My port is yours, my friendship free,
In simple camaraderie.
—Emma Delagardie and Augustus Whittlesby, Americanus: A Masque in Three Parts
She smelled like violets and musk, innocence and experience, all rolled into one.
Augustus nuzzled the side of Emma’s face with his nose, breathing in the scent of her, so familiar and yet strangely heady at such close quarters, like perfume in its purest and distilled form, or spirits drunk straight.
She blinked at him, like one half asleep, eyes blurred and unfocused. She looked adorable that way, hair tousled, cheeks flushed. He had seen her flustered before, flustered, tousled, blustering, but never like this, soft around the corners.
“I don’t think—” she said hoarsely.
Augustus put a finger to her lips. “Yes, you do,” he said fondly. “All the time.”
Gently, he brushed his finger across her lips. For a moment, he thought she might argue, her lips parted as though to speak, but only air came out. Her eyelids flickered closed, lilac paint making purple shadows.
“Emma,” Augustus said, tasting the name on his tongue, invocation and question all in one. This was Emma and it wasn’t,
commonplace and strange all at the same time, like a familiar landscape viewed from a new angle. What was the line? Suffer a sea change to something rich and strange.
Rich and strange, indeed. Her lips were soft and slightly parted beneath his finger, her breath a benediction on his skin. So many discussions they had had, so many conversations, so many arguments, and he had never imagined her lips would feel like this, like crinkled satin, smooth and soft to touch.
How had he known her without knowing this?
In fact, all of her was soft, from the whispery fabric of her dress to the bare skin of her arm beneath the small, puffed sleeve of her dress. The costly muslin of her dress felt coarse next to the silk of her skin, coarse and crude, the clumsy work of man a poor second to the wonders of nature. He skimmed his hand lightly up her arm, feeling the goose pimples rise beneath his fingers. He had dismissed her as skinny once, but there was flesh on her bones, soft, feminine flesh that quivered with the passage of his touch.
He ran his knuckles along the border of her bodice, once so seemingly low, now far too high.
“Emma,” he said again, and leaned in to kiss her.
“Don’t.” Emma jerked sharply sideways.
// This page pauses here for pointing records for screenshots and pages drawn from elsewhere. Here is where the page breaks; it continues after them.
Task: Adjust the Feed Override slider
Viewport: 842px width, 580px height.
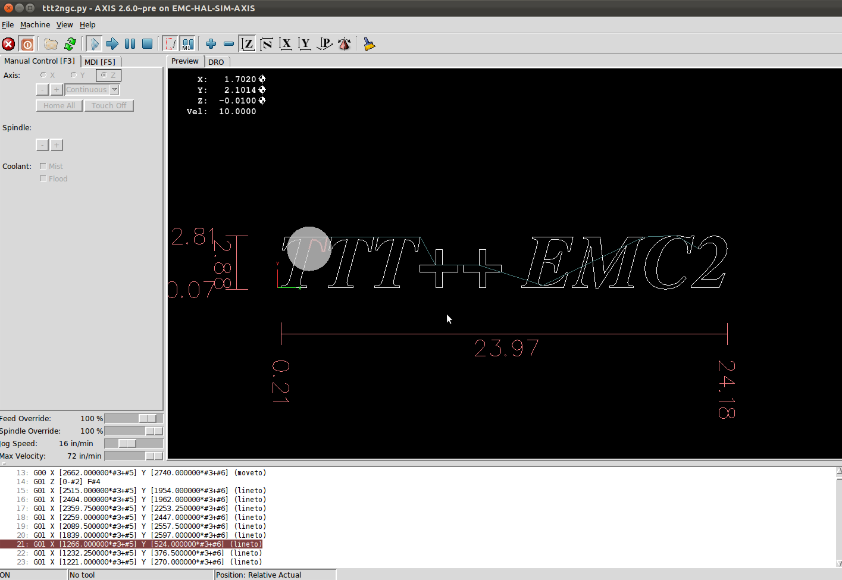Action: [134, 419]
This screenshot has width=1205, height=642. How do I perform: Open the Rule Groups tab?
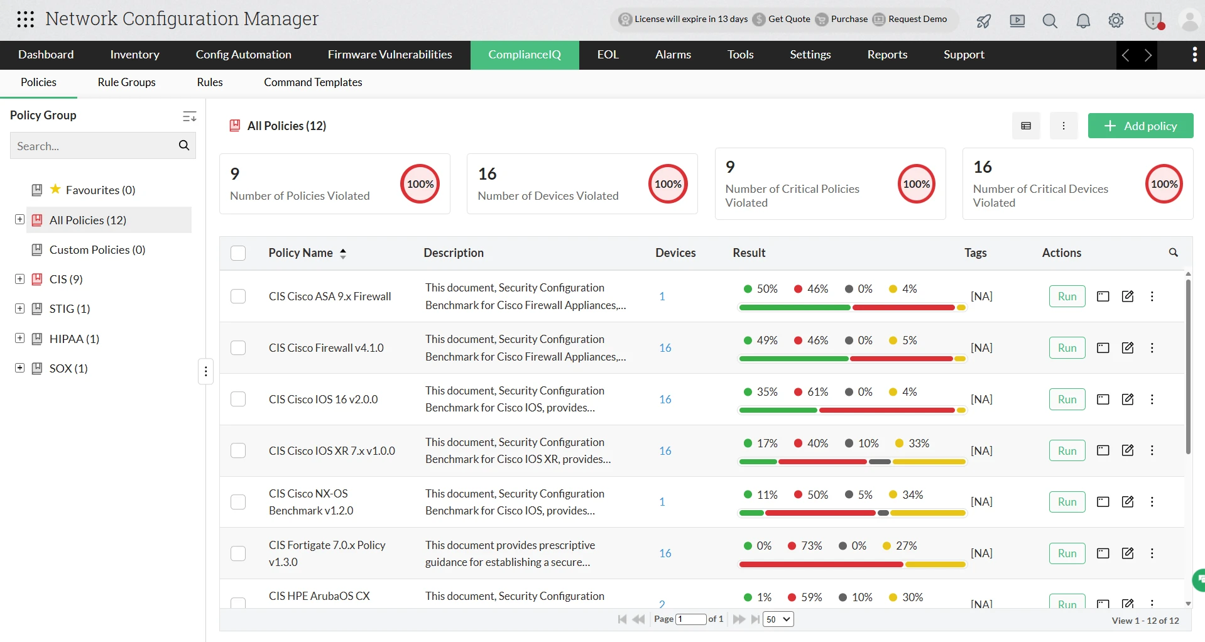point(126,82)
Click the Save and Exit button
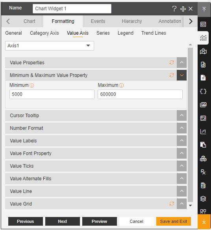The height and width of the screenshot is (230, 211). 174,221
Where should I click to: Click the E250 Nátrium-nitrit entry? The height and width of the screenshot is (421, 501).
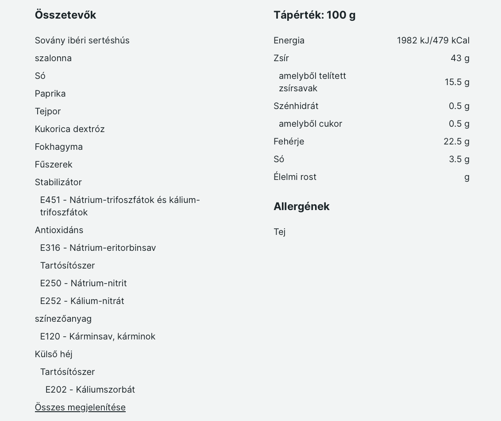click(83, 283)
Augustus’s lips grazed hair. “Augustus—don’t.”
Augustus spat out a blond hair that had attached itself to his tongue. “Emma?”
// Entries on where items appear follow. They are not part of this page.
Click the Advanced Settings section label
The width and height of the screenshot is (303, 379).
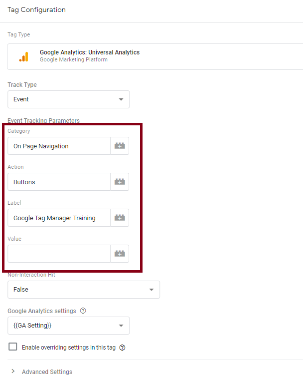point(47,372)
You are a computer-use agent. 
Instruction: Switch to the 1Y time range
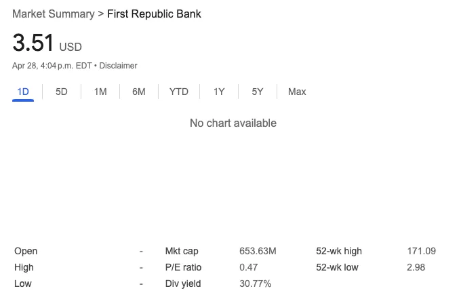pos(219,92)
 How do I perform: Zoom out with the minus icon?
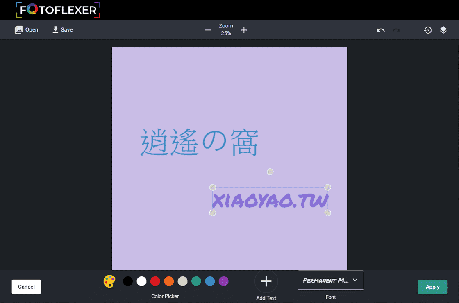(208, 30)
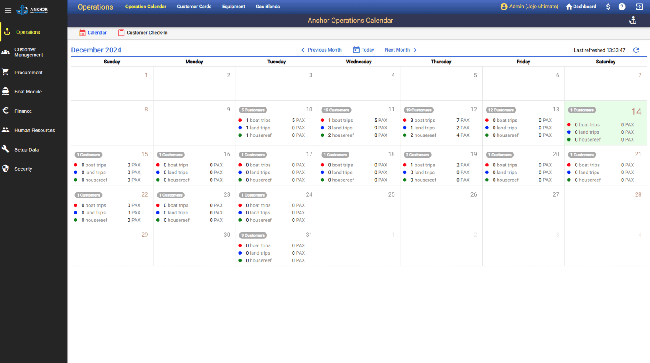The width and height of the screenshot is (650, 363).
Task: Click the Next Month chevron
Action: point(415,50)
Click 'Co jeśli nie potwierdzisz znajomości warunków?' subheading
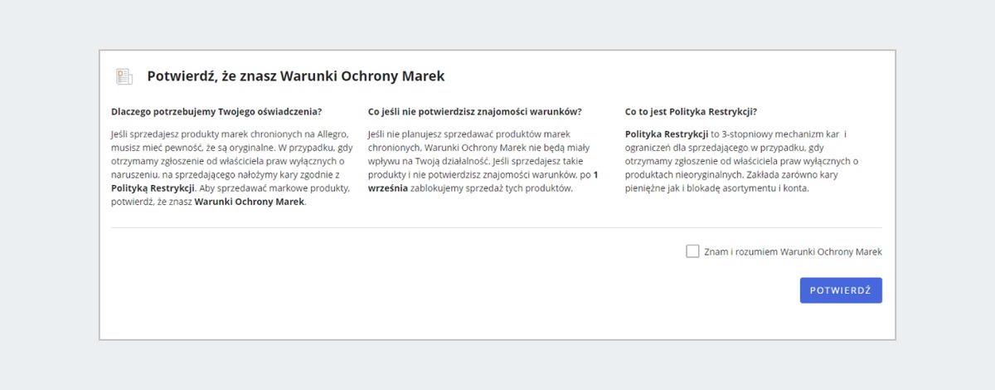This screenshot has width=995, height=390. [474, 111]
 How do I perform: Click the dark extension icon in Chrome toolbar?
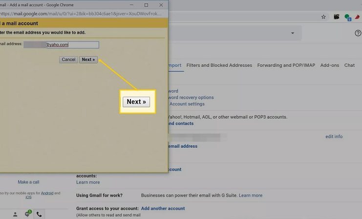pos(337,17)
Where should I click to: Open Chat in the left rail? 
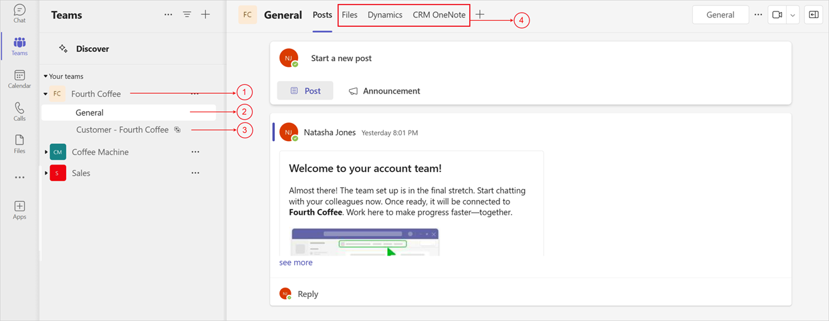(19, 13)
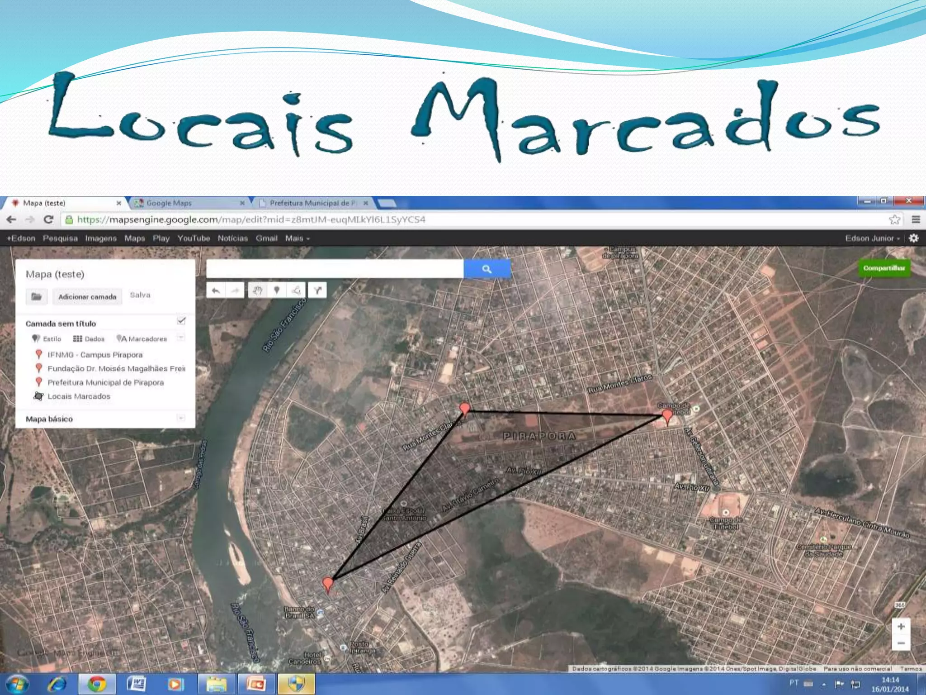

Using both hands, she held his head away from her. Her small hands had surprising strength in them. “No. Please.”
Augustus pulled back. “Of course. Whatever you say.” Seeing her look at him that way made him feel like the meanest sort of cad. Worse than a cad. Someone like Marston. “I didn’t mean—”
“I know you didn’t.” Clumsily, she scrambled off his lap, her elbow digging hard into his chest as she pushed away. Her voice was muffled by the movement. “That’s just the problem.”
“That’s not—” Augustus broke off, befuddled.
He’d been going to say that wasn’t what he meant, but he’d be damned if he knew what he did mean. All he knew was that his lap felt very empty without Emma in it. His mind was still scrambling to catch up with his body.